Our family has known Spencer for more than four years. He has provided wonderful role modeling and support during our son’s transition into adolescence. Spencer’s gentle manner, combined with his knowledge and enthusiasm for nature, make him an ideal mentor and guide for children as they navigate their way through today’s complex world.”
-Parent, Elemental Quest

Spencer has been our son’s teacher and mentor for many years and has honestly been one of the best people in our lives.  Our son is homeschooled and has learned so much through his outdoor studies with Spencer.  I am always so impressed with the knowledge that he shares and also with the way that he relates to the students in his groups.  We are so lucky to know Spencer!”
-Parent, Homeschool program

Deep Gratitude to my teachers and guides along the way

Elemental Quest is inspired by the direct teachings of John Young (8-Shields Institute), Bill Plotkin (Animas Valley Institute), Michael Meade (Mosaic Voices), Emerald North and Betsy Perleuss (School of Lost Borders), Dave Talamo and Amy Beismeier (Wilderness Reflections), Jeffrey Szilagyi (Stepping Stones Project), Amos Clifford and Shay Sloan (with Way of Council), Jack Kornfield, Donald Rothberg, and Joanna Macy (Spirit Rock Meditation Center), John Stokes (The Tracking Project), as well as indigenous elders and wisdom keepers: Tata Erik Gonzales (Deer Mountain Sanctuary), Philip Scott (Ancestral Voice), George Bertelstein (Medicine Path), Don Rynberg (chairperson, Tsi Akam Maidu), Edward Willie, and many more from The Bioneers Conferences, Buckeye Gathering, and beyond.

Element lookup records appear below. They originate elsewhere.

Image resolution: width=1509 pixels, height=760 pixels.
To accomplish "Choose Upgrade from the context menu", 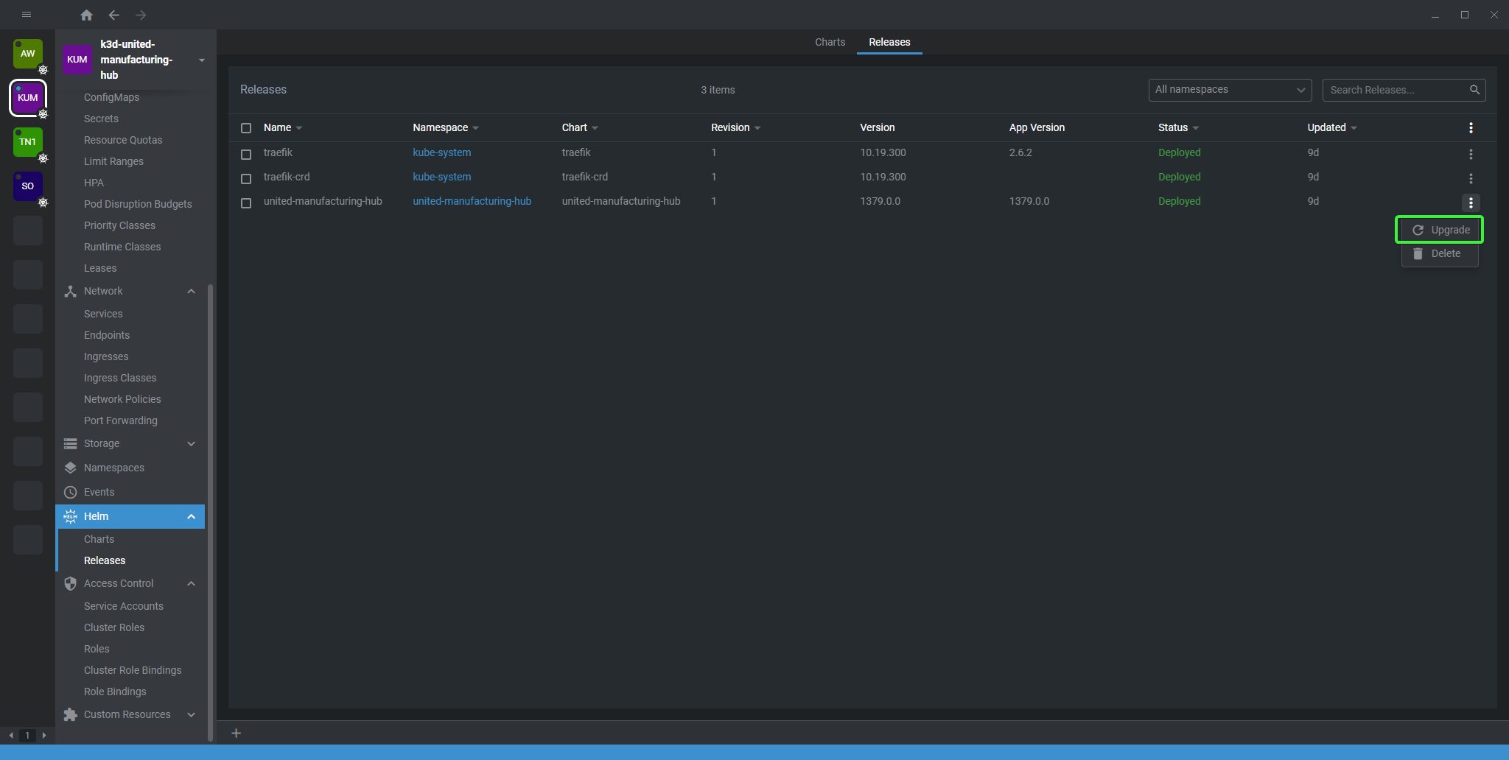I will point(1440,230).
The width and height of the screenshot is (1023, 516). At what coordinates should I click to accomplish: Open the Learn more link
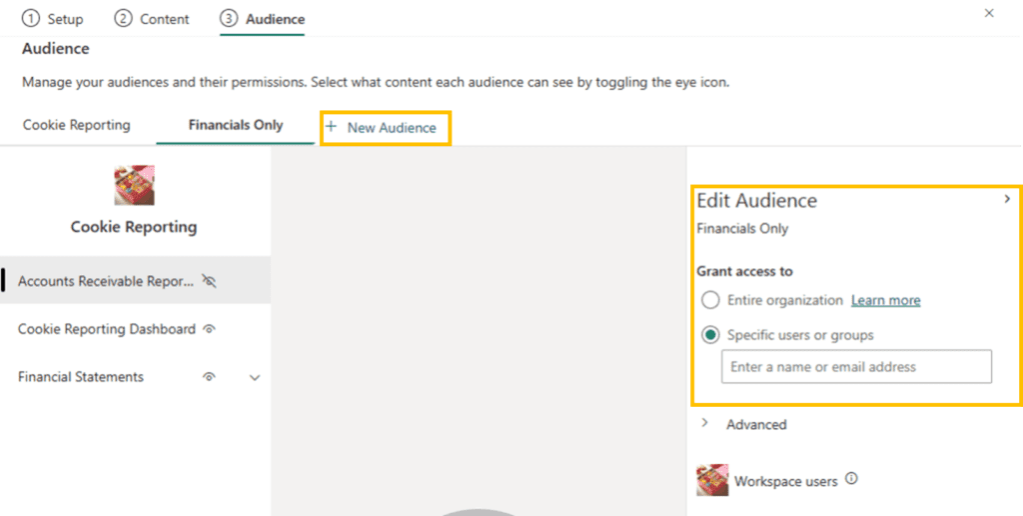[885, 300]

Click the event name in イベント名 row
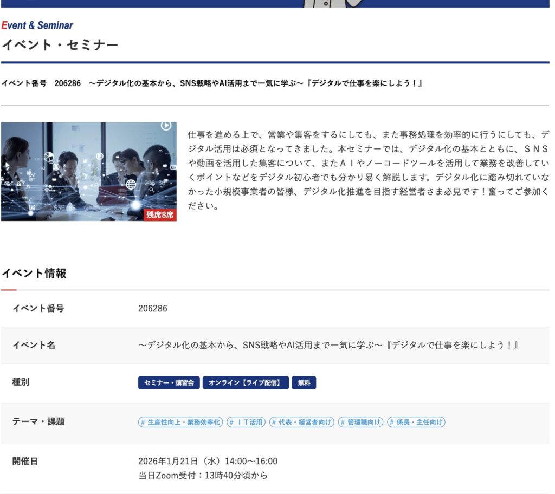[328, 345]
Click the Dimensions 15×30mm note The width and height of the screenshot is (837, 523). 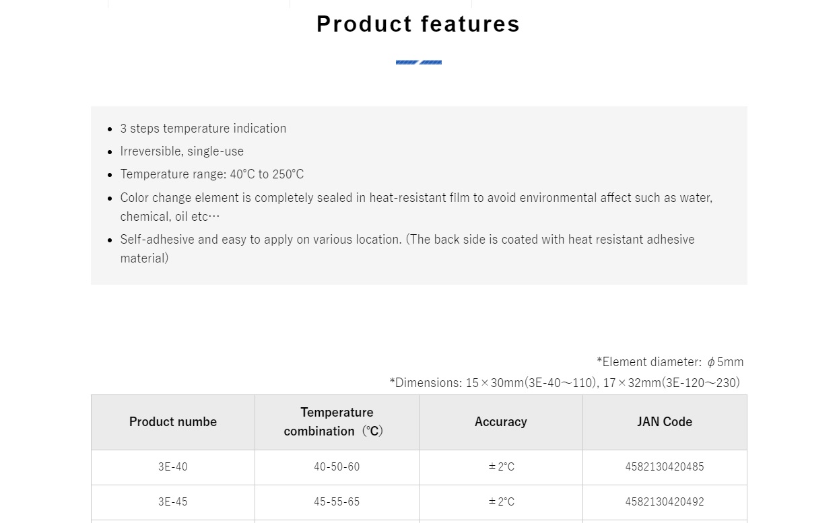pyautogui.click(x=564, y=382)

Understanding of universal life force and the healing journey have been supported by Teja Bell (Qigong Dharma), Saul David Raye (Atma Yoga), Jerry Alan Johnson (International Institute of Medical Qigong), Damo Mitchell (Lotus Nei Gong & Xian Tian College) Master Zhongxian Wu (Chinese Wisdom Traditions, Dr. Nida Chinensang (Sowa Rigpa, Traditional Tibetan Medicine), and many more.

Spencer has led hundreds of teens in rites of passage programs, from Summerfield Waldorf School, Marin Academy, Credo High School, as well as through programs with Back To Earth, Vilda Nature, and Elemental Nature. Spencer continues his efforts to weave the presence of indigenous and non-indigenous elders into programs. Over the years, Spencer’s co-guides across numerous schools and organizations have also been amazing mentors, contributing to the continual evolution of programming.